Cara Membentuk Keluarga Islami
Jenis-Jenis Rumah Tangga
Pada tadzkirah pekan kemudian telah disampaikan pengantar mengenai pernikahan ditinjau oleh sudut pandang Islam. Sebelum kita meminta "mediator" untuk mencarikan pasangan hidup kita, cobalah kita renungkan pertanyaan berikut: Rumah tangga macam apa yang akan kita bangun? Di bawah ini ada beberapa referensi rumah tangga yang ada di sekitar kita (bisa ditambahkan lagi dan silakan dipilih mana yang cocok) :
1.) Rumah Tangga Bisnis
Pada awal dibinanya rumah tangga ini telah dihitung-hitung berapa laba bahan yang akan diperoleh, kalau saya menikah dengan si fulan, berapa tabunganku akan bertambah ketika menikah dan sesudah menikah.

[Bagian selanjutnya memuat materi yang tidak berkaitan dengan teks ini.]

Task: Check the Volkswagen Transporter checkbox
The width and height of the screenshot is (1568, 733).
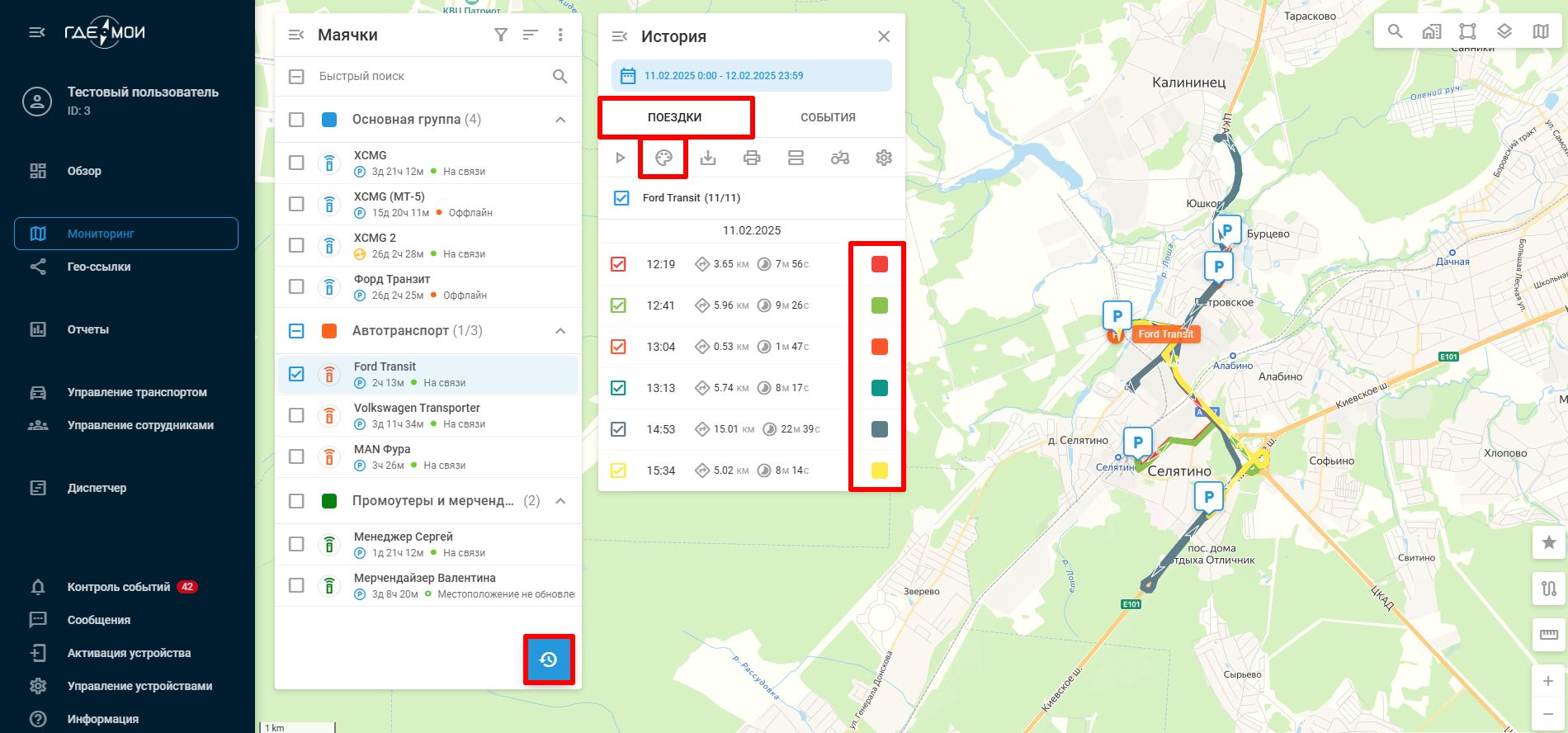Action: [x=296, y=415]
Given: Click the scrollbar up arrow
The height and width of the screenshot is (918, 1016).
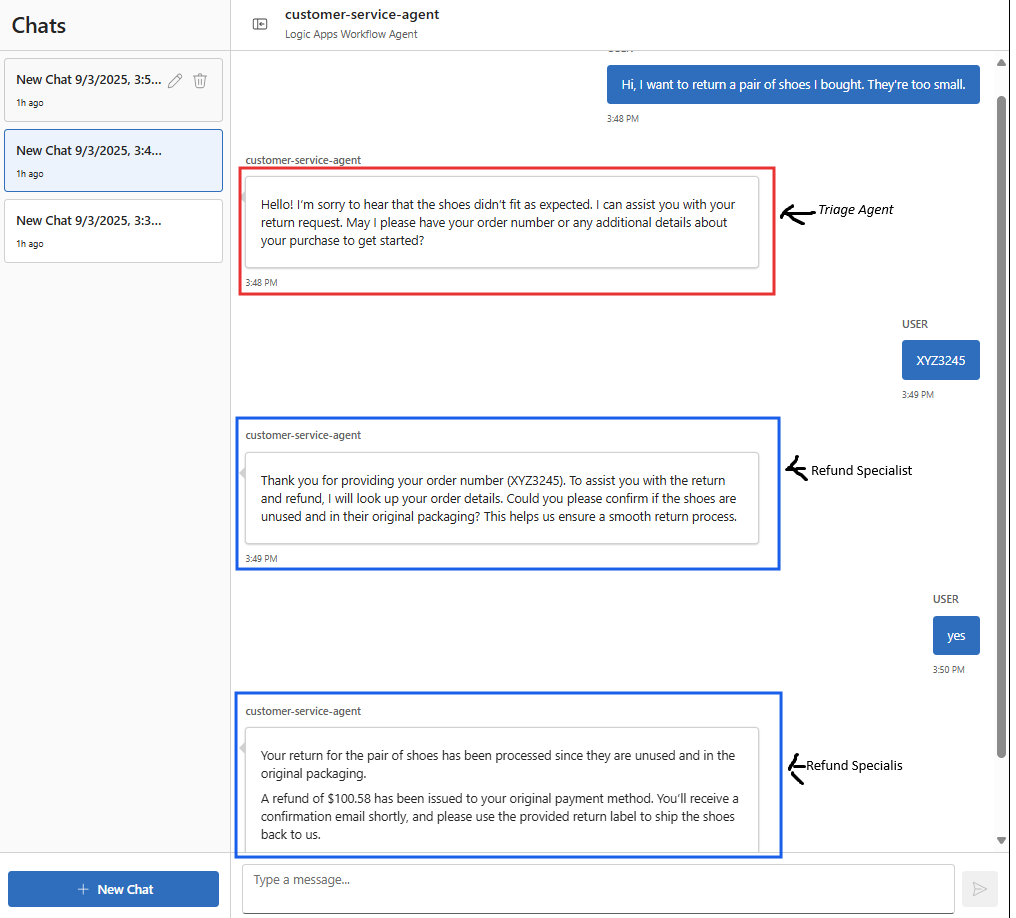Looking at the screenshot, I should [x=1001, y=62].
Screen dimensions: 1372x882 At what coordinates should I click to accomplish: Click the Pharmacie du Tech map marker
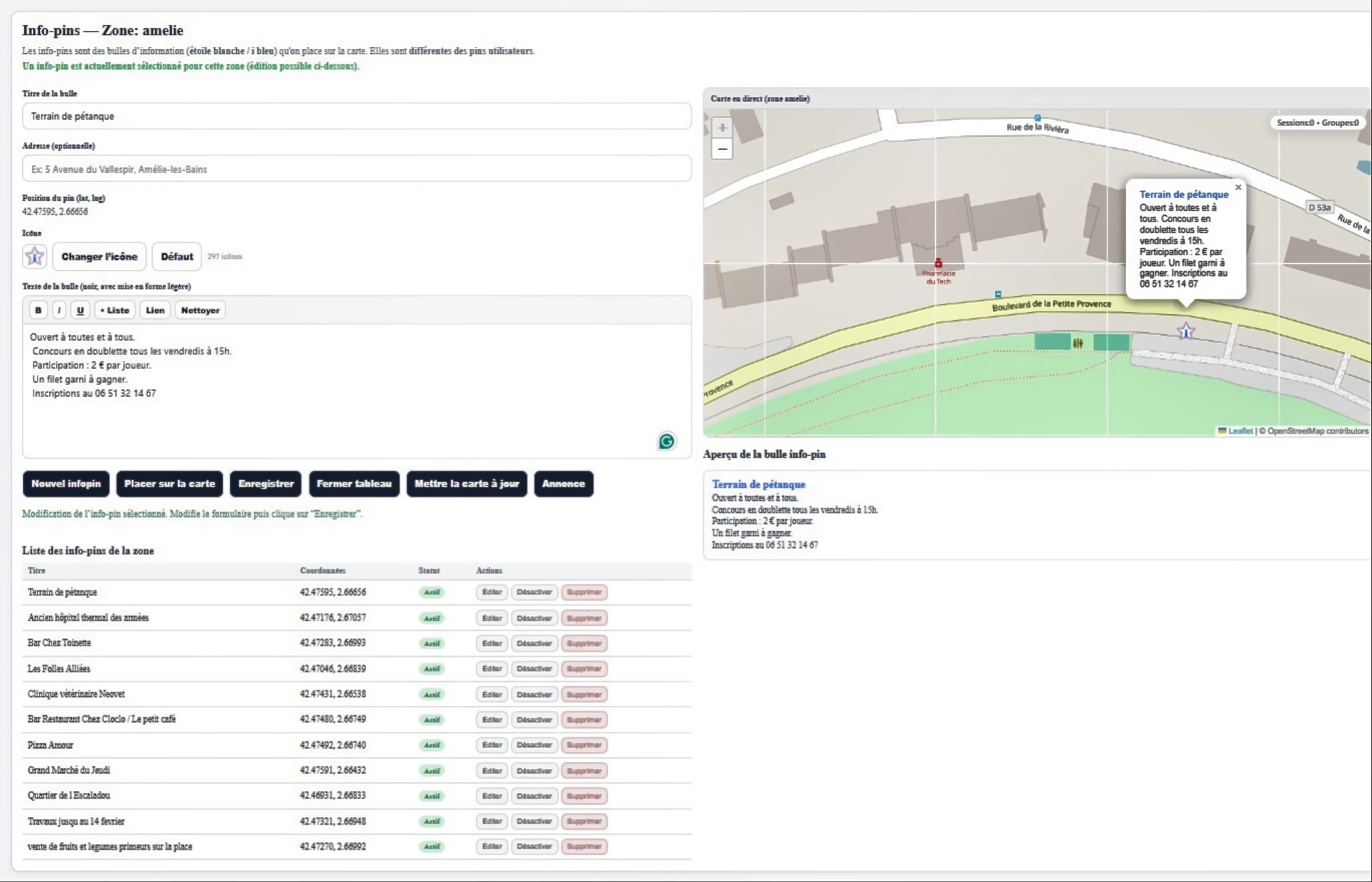(938, 264)
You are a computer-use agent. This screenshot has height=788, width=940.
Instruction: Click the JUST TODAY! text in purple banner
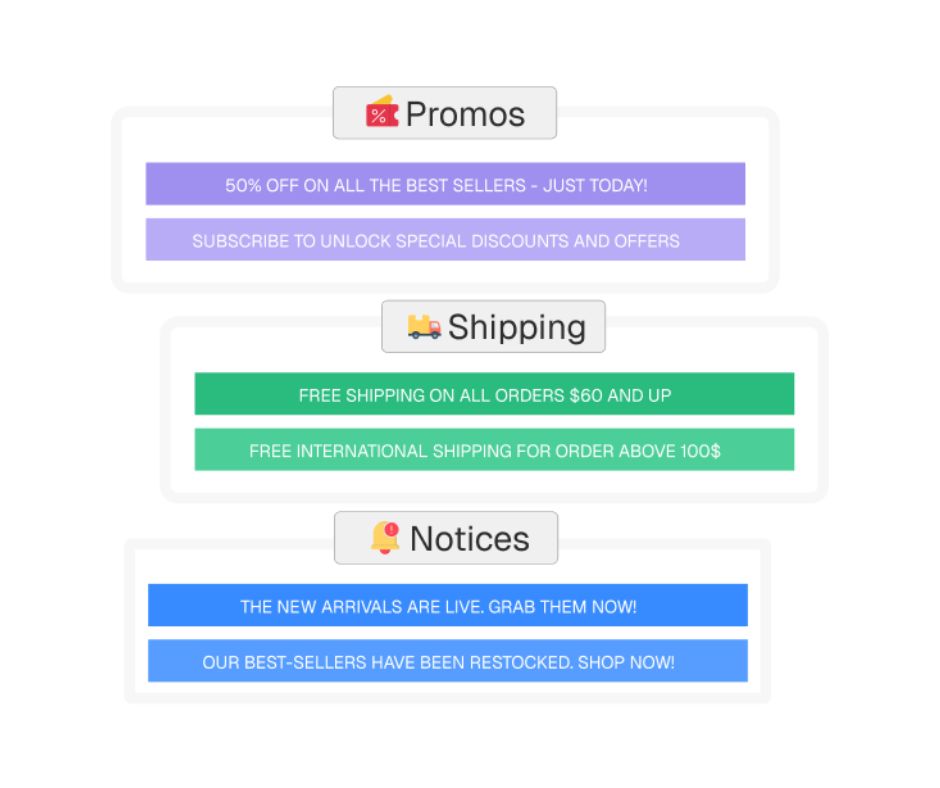coord(595,185)
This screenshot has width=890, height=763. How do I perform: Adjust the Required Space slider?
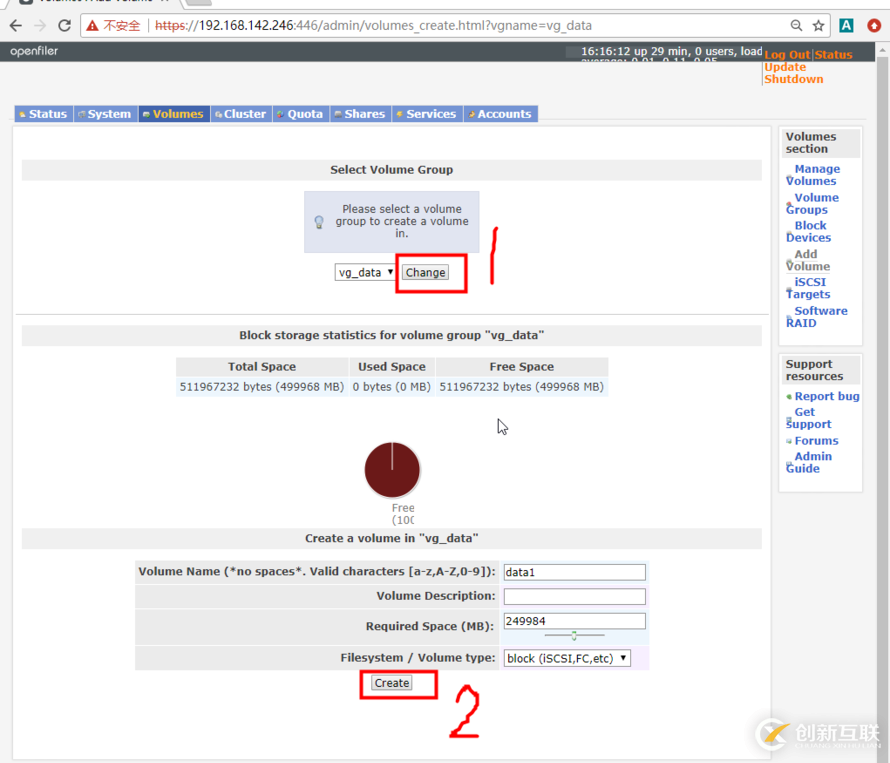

Apa pasanganku nanti sanggup menambah hartaku atau malah akan mengurangi. Dan kalau kami nanti punya anak, berapa anak yang kira-kira sanggup menguntungkan perjuangan yang kami jalankan ketika ini dan seterusnya. Rumah tangga menyerupai ini banyak sekali ditemukan di negara Barat yang hanya berfikir pada materi. Allah telah berfirman:
"Dan sekali-kali bukanlah harta dan bukan (pula) belum dewasa kau yang mendekatkan kau kepada Kami sedikitpun; tetapi orang-orang yang beriman dan mengerjakan amal-amal shalih, merekalah itu yang memperoleh akhir yang berlipatganda disebabkan apa yang telah mereka kerjakan; dan mereka kondusif sentosa di tempat-tempat yang tinggi (dalam surga)." (QS. Saba’: 37)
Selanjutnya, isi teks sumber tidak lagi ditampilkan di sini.